____ Records to process

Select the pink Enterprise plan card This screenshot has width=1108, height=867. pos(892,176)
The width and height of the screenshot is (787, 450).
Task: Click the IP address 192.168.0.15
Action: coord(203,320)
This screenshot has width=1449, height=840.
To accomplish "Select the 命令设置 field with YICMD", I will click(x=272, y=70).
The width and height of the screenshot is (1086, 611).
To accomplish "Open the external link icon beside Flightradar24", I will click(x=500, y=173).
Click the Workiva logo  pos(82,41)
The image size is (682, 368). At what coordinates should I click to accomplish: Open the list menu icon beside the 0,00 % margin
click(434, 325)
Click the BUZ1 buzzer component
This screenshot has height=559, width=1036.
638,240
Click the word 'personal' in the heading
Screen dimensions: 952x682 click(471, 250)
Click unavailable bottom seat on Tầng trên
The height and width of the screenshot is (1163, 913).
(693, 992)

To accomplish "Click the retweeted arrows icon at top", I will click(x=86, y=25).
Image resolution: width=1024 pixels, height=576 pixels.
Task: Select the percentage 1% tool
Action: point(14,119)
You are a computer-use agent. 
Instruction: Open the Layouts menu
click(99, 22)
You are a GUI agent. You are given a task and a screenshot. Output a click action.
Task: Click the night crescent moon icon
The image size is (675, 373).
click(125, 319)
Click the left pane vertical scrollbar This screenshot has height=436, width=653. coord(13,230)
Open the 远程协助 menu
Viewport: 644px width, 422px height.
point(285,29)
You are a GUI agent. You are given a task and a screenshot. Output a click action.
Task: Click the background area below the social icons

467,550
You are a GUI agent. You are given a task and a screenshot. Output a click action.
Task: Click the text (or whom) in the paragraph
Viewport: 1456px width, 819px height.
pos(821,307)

________

▶ Task description: Exact retyping of all the entries is required.

▶ Solution:
Select the pink Enterprise plan card This screenshot has width=1108, height=867. pos(892,176)
The width and height of the screenshot is (787, 450).
Task: Click the IP address 192.168.0.15
Action: coord(203,320)
This screenshot has width=1449, height=840.
To accomplish "Select the 命令设置 field with YICMD", I will click(x=272, y=70).
The width and height of the screenshot is (1086, 611).
To accomplish "Open the external link icon beside Flightradar24", I will click(x=500, y=173).
Click the Workiva logo  pos(82,41)
The image size is (682, 368). At what coordinates should I click to accomplish: Open the list menu icon beside the 0,00 % margin
click(434, 325)
Click the BUZ1 buzzer component
This screenshot has height=559, width=1036.
638,240
Click the word 'personal' in the heading
Screen dimensions: 952x682 click(471, 250)
Click unavailable bottom seat on Tầng trên
The height and width of the screenshot is (1163, 913).
(693, 992)

To accomplish "Click the retweeted arrows icon at top", I will click(x=86, y=25).
Image resolution: width=1024 pixels, height=576 pixels.
Task: Select the percentage 1% tool
Action: point(14,119)
You are a computer-use agent. 
Instruction: Open the Layouts menu
click(99, 22)
You are a GUI agent. You are given a task and a screenshot. Output a click action.
Task: Click the night crescent moon icon
The image size is (675, 373).
click(125, 319)
Click the left pane vertical scrollbar This screenshot has height=436, width=653. coord(13,230)
Open the 远程协助 menu
Viewport: 644px width, 422px height.
point(285,29)
You are a GUI agent. You are given a task and a screenshot. Output a click action.
Task: Click the background area below the social icons

467,550
You are a GUI agent. You are given a task and a screenshot. Output a click action.
Task: Click the text (or whom) in the paragraph
Viewport: 1456px width, 819px height.
pos(821,307)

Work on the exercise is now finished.